▶ **AIM**
Gather every line of the data below that contains the string "Instruction", matching case exactly. List those lines.

[Target pointing data]
----------

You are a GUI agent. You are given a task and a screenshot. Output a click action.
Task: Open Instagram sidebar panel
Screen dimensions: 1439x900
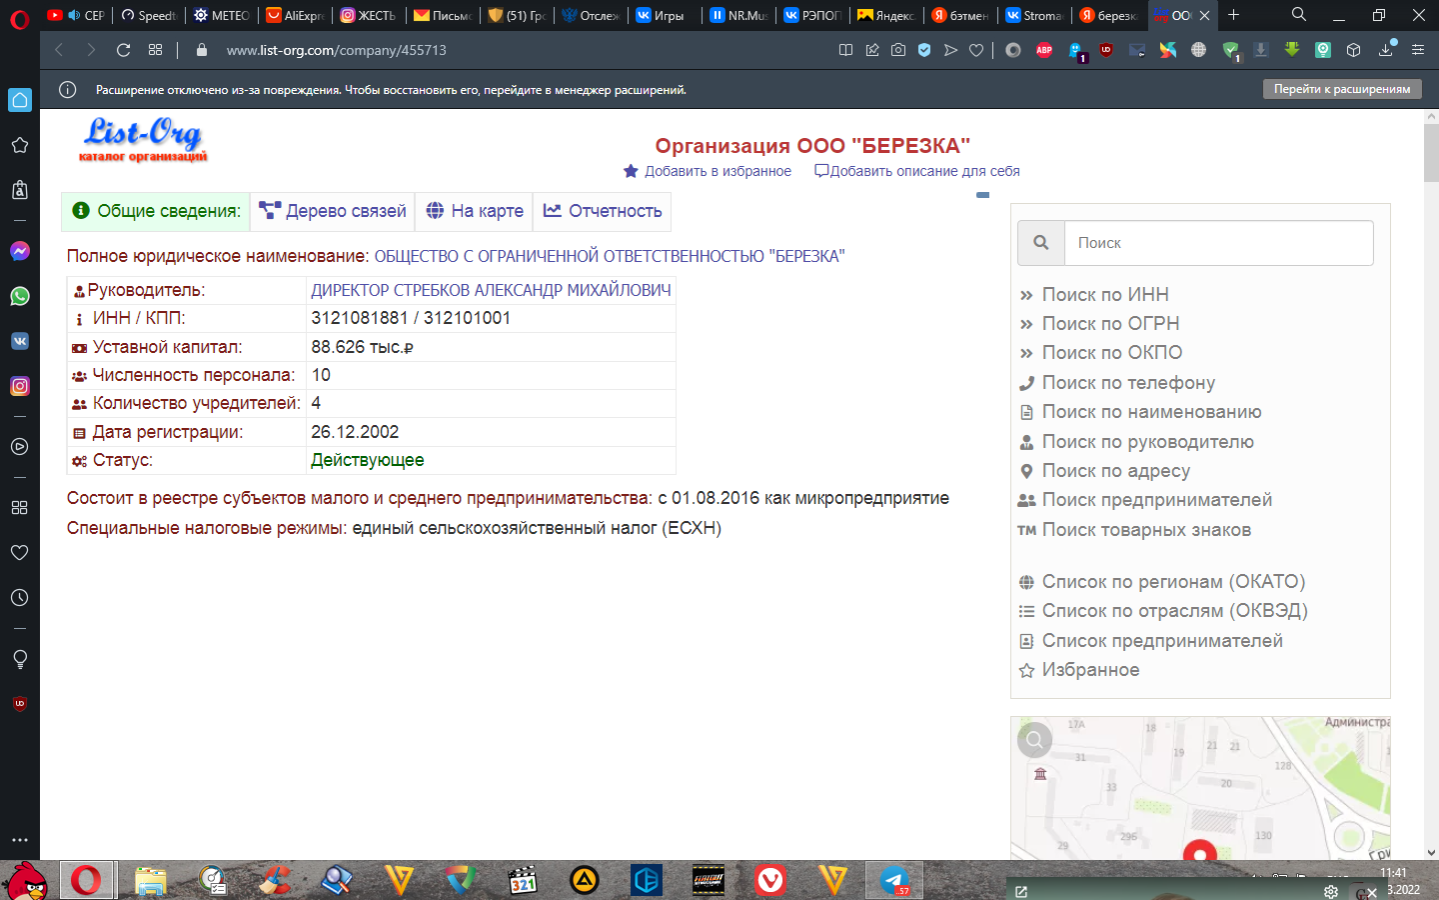(x=19, y=386)
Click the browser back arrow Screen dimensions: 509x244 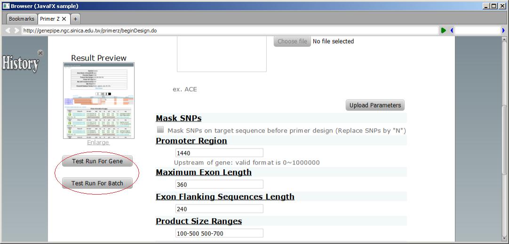point(8,31)
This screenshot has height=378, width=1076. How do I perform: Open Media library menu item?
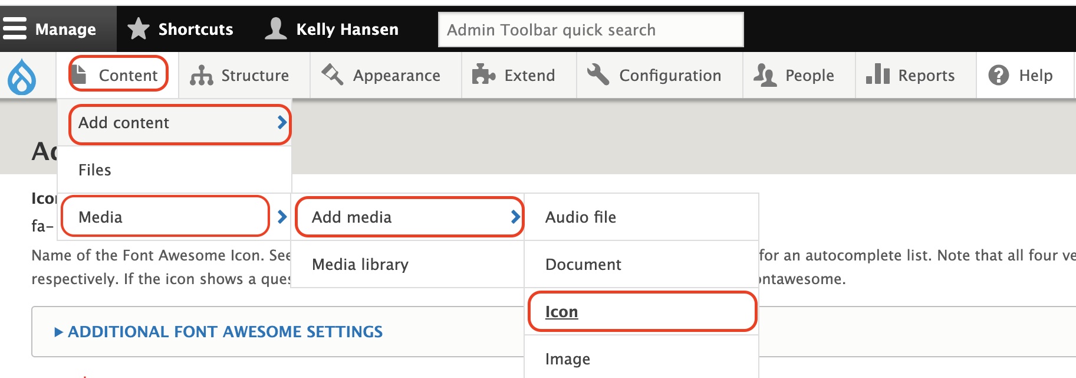tap(360, 265)
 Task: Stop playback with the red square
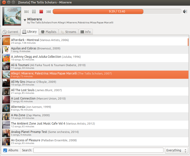[41, 12]
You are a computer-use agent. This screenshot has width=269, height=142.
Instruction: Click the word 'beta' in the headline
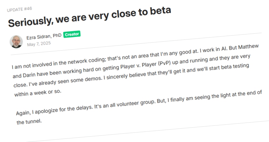pos(160,11)
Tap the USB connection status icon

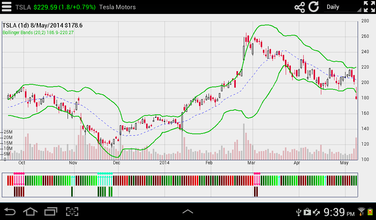point(299,212)
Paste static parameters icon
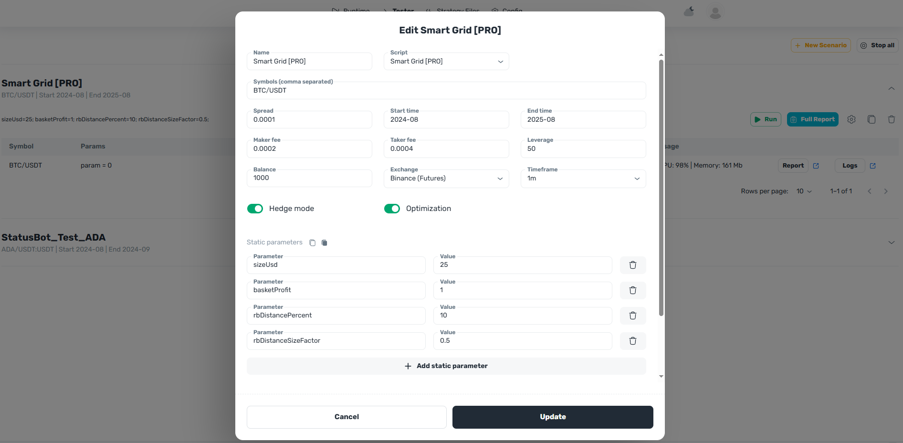This screenshot has width=903, height=443. coord(325,243)
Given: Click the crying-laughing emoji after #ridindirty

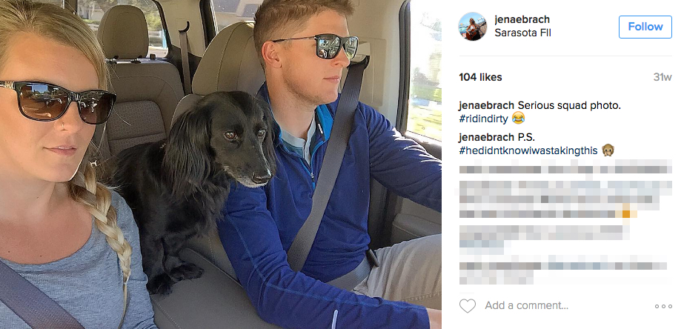Looking at the screenshot, I should coord(518,118).
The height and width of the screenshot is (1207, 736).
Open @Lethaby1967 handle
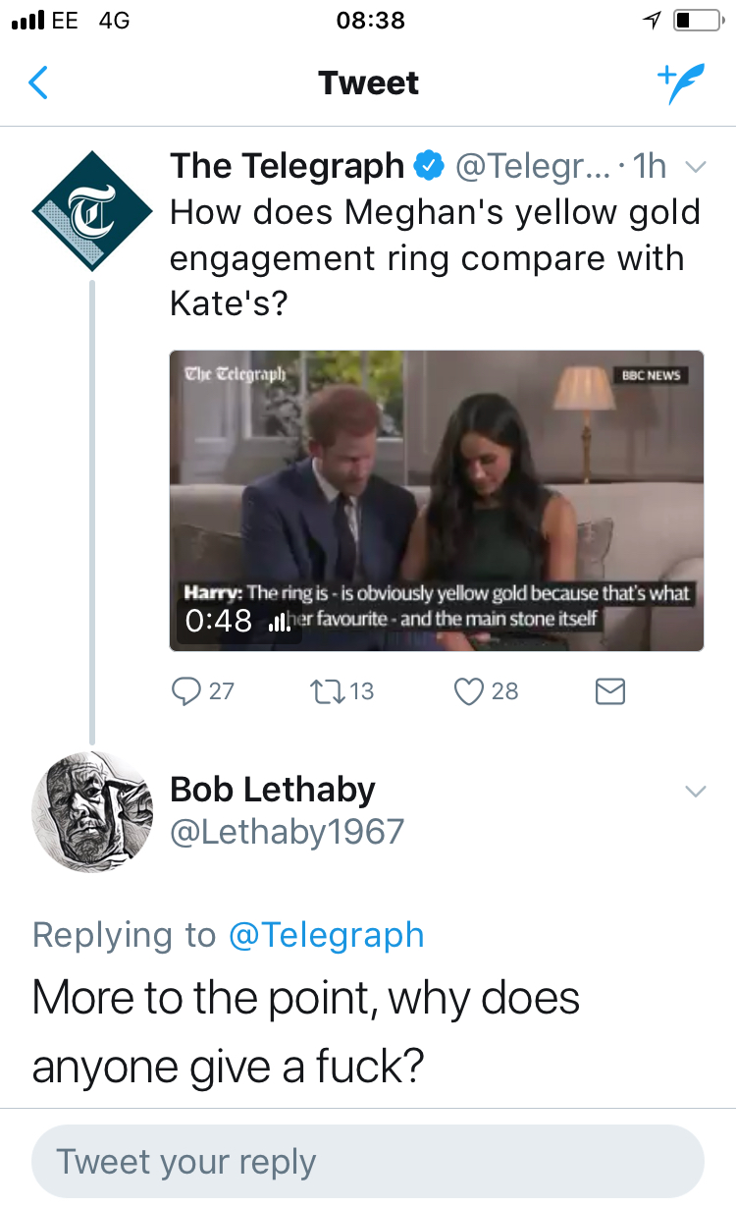tap(287, 832)
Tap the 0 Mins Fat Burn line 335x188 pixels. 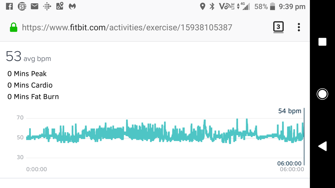click(x=33, y=97)
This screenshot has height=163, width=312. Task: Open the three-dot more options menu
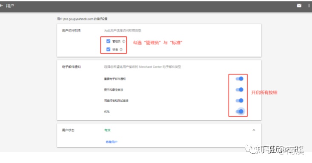pos(309,6)
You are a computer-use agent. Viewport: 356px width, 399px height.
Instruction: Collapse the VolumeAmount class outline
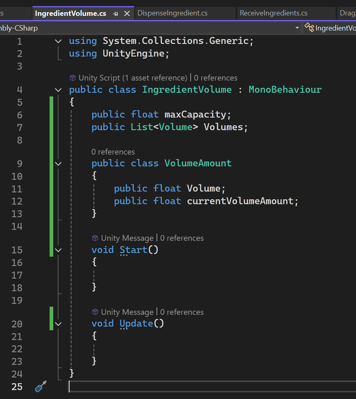59,164
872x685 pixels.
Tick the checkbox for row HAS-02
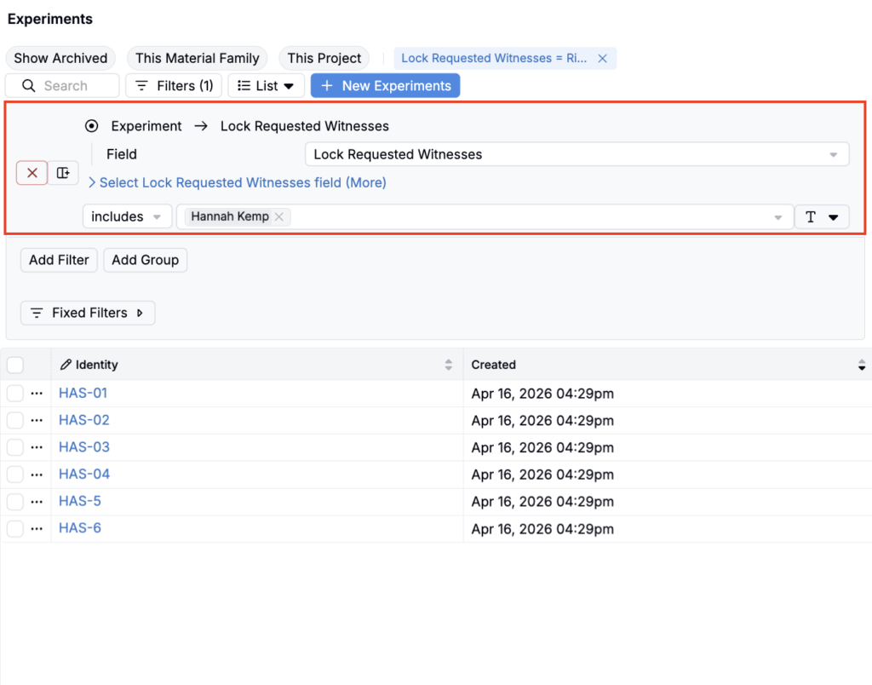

----------

▶ **RESPONSE**
Instruction: Click the word 'beta' in the headline
Instruction: Collapse the VolumeAmount class outline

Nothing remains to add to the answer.